PippaZ Thu 11-Mar-21 12:09:12

Aveline

I feel that all the figures generated to highlight the benefits of universal basic income don't take human nature into consideration. Those who have carefully scrimped and saved so they might have enough in their old age would undoubtedly resent that their efforts have been futile. I'm sure I'll be shouted at for daring to say that though.
I'm a WASPI too and only got my pension last year. Luckily I'd literally gone without to contribute to another person scheme which helped during my 6 year wait.

It is a mistake to think you have paid for your pension Aveline - one that has been discussed on here frequently so I won't do it again. I am sorry there are still people who believe that only good, hardworking people do well in life and those who don't are wastrel good-for-nothings of the first order. Thankfully most people's experience of life helps them to know this is not so.

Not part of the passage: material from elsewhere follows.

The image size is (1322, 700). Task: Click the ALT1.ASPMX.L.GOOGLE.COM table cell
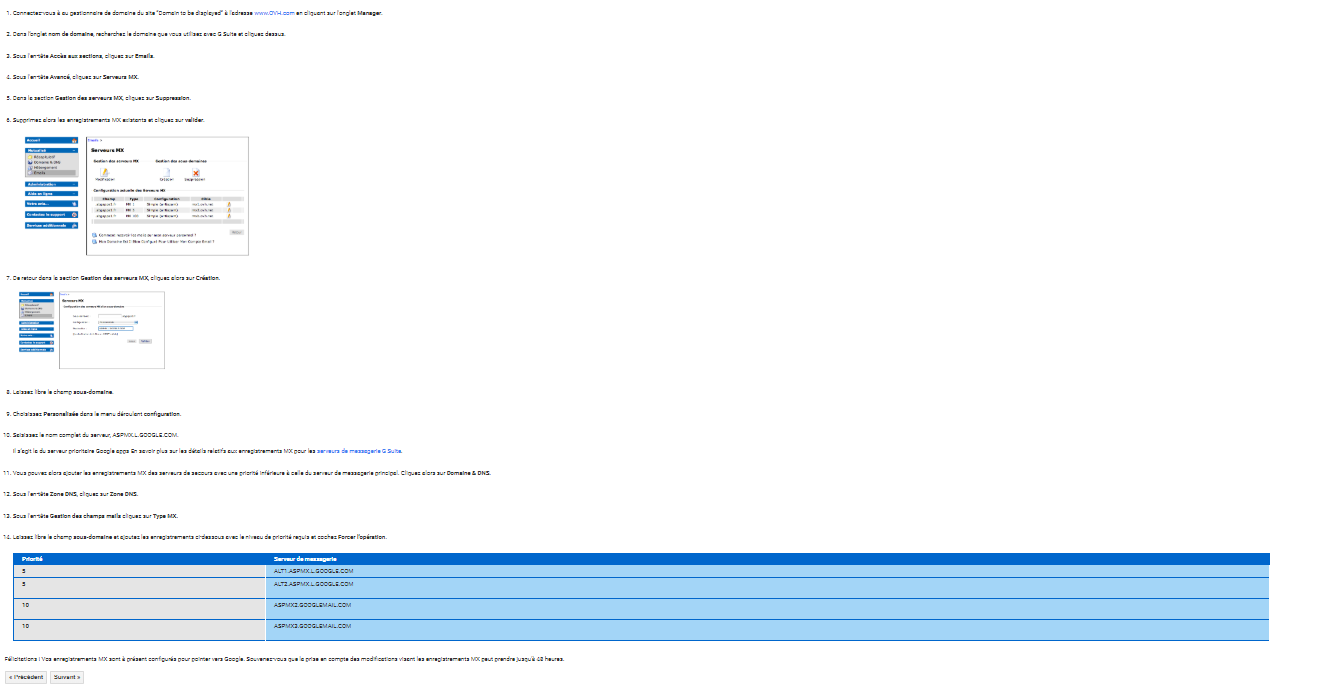point(313,571)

The extra years you have worked are paying for your higher pension. It seems some want it both ways. I do sympathise with those who did not know it would happen but it was an actuarial calculation. The problem seems to have been with the communication.

Perhaps you should have been given the choice to retire early on the lower pension or later on the higher one but I think that might have been chaotic.

Urmstongran Thu 11-Mar-21 12:27:20

The extra years you have worked are paying for your higher pension. It seems some want it both ways

Nope.
I think most of us on the higher rate each month just hope we live long enough to make up that overall short term theft! I think I’d have to live to be 82y to balance out even what the giver swiped from me. So no, I’m not grateful. I’m still bluddy annoyed to be honest.

Aveline Thu 11-Mar-21 12:28:06

I don't have a higher pension. I saved up myself for my old age. I've paid all my taxes and national insurance and don't expect anything in the way of tax credits or rates relief etc. I've paid my way all my life.
Many of us think like this. You can't take human nature out of this equation!

Chardy Thu 11-Mar-21 12:30:35

PippaZ I'm not sure if I've got the wrong end of the stick, so please do correct me if I'm wrong.
Retiring at 62, I lost 2.5yrs of state pension (£16k) and paid 2.5yrs of extra NI, but am on the old pension which is £50 a week less. I retired Jan 2015. The new pension came in April 2016, so there are plenty like me.

PippaZ Thu 11-Mar-21 14:10:45

Urmstongran

^The extra years you have worked are paying for your higher pension. It seems some want it both ways^

Nope.
I think most of us on the higher rate each month just hope we live long enough to make up that overall short term theft! I think I’d have to live to be 82y to balance out even what the giver swiped from me. So no, I’m not grateful. I’m still bluddy annoyed to be honest.

I'm sorry but we see it differently, Urmstongran. I would add in the fact that the next generation pay all our pensions - not us.

Blossoming Thu 11-Mar-21 14:49:17

The next generation paying for my pension seems like a fair exchange for me paying for their schooling, healthcare and other services. I have been a higher rate tax payer for many years and I’m still paying tax now on my occupational pension and investment earnings. I don’t begrudge that and I most certainly didn’t begrudge paying for the previous generation’s pension, welfare benefits, etc. etc. I don’t need lectures on how much I’m costing.